● EXERCISE MATERIAL
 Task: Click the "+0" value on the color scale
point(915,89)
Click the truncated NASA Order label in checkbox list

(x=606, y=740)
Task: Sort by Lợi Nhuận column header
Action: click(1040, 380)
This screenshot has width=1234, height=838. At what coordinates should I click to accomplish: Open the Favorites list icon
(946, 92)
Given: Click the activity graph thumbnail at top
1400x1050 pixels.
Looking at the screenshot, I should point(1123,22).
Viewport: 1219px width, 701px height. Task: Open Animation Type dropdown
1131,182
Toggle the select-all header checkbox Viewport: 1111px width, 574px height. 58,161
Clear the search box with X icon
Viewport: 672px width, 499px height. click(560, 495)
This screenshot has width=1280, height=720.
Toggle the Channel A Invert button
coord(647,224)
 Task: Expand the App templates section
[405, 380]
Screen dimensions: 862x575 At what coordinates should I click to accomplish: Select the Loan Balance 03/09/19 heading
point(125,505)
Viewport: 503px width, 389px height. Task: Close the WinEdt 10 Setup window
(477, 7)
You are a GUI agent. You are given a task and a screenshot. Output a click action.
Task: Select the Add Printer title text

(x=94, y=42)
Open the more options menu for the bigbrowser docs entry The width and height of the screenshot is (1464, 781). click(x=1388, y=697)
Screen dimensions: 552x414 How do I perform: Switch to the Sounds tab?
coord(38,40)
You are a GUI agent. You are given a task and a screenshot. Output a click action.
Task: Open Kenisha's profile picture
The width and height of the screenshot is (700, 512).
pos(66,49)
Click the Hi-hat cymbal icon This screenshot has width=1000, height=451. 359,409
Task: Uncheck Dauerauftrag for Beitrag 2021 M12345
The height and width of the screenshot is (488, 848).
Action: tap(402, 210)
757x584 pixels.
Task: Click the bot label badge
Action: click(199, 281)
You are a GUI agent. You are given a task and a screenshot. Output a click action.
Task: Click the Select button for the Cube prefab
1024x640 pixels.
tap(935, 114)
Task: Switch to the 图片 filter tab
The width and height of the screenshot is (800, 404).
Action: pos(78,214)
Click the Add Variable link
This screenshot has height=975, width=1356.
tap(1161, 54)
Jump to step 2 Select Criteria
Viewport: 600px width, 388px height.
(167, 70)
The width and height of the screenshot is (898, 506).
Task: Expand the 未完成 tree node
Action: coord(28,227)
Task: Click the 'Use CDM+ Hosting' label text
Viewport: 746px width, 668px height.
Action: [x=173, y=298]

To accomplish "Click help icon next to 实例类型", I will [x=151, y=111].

● THE TASK
Each record above should be restated word for word.

● TASK RESPONSE
 Task: Click the "+0" value on the color scale
point(915,89)
Click the truncated NASA Order label in checkbox list

(x=606, y=740)
Task: Sort by Lợi Nhuận column header
Action: click(1040, 380)
This screenshot has width=1234, height=838. At what coordinates should I click to accomplish: Open the Favorites list icon
(946, 92)
Given: Click the activity graph thumbnail at top
1400x1050 pixels.
Looking at the screenshot, I should point(1123,22).
Viewport: 1219px width, 701px height. Task: Open Animation Type dropdown
1131,182
Toggle the select-all header checkbox Viewport: 1111px width, 574px height. 58,161
Clear the search box with X icon
Viewport: 672px width, 499px height. click(560, 495)
This screenshot has width=1280, height=720.
Toggle the Channel A Invert button
coord(647,224)
 Task: Expand the App templates section
[405, 380]
Screen dimensions: 862x575 At what coordinates should I click to accomplish: Select the Loan Balance 03/09/19 heading
point(125,505)
Viewport: 503px width, 389px height. Task: Close the WinEdt 10 Setup window
(477, 7)
You are a GUI agent. You are given a task and a screenshot. Output a click action.
Task: Select the Add Printer title text

(x=94, y=42)
Open the more options menu for the bigbrowser docs entry The width and height of the screenshot is (1464, 781). click(x=1388, y=697)
Screen dimensions: 552x414 How do I perform: Switch to the Sounds tab?
coord(38,40)
You are a GUI agent. You are given a task and a screenshot. Output a click action.
Task: Open Kenisha's profile picture
The width and height of the screenshot is (700, 512).
pos(66,49)
Click the Hi-hat cymbal icon This screenshot has width=1000, height=451. 359,409
Task: Uncheck Dauerauftrag for Beitrag 2021 M12345
The height and width of the screenshot is (488, 848).
Action: tap(402, 210)
757x584 pixels.
Task: Click the bot label badge
Action: click(199, 281)
You are a GUI agent. You are given a task and a screenshot. Output a click action.
Task: Click the Select button for the Cube prefab
1024x640 pixels.
tap(935, 114)
Task: Switch to the 图片 filter tab
The width and height of the screenshot is (800, 404).
Action: pos(78,214)
Click the Add Variable link
This screenshot has height=975, width=1356.
tap(1161, 54)
Jump to step 2 Select Criteria
Viewport: 600px width, 388px height.
(167, 70)
The width and height of the screenshot is (898, 506).
Task: Expand the 未完成 tree node
Action: coord(28,227)
Task: Click the 'Use CDM+ Hosting' label text
Viewport: 746px width, 668px height.
Action: [x=173, y=298]

To accomplish "Click help icon next to 实例类型", I will [x=151, y=111].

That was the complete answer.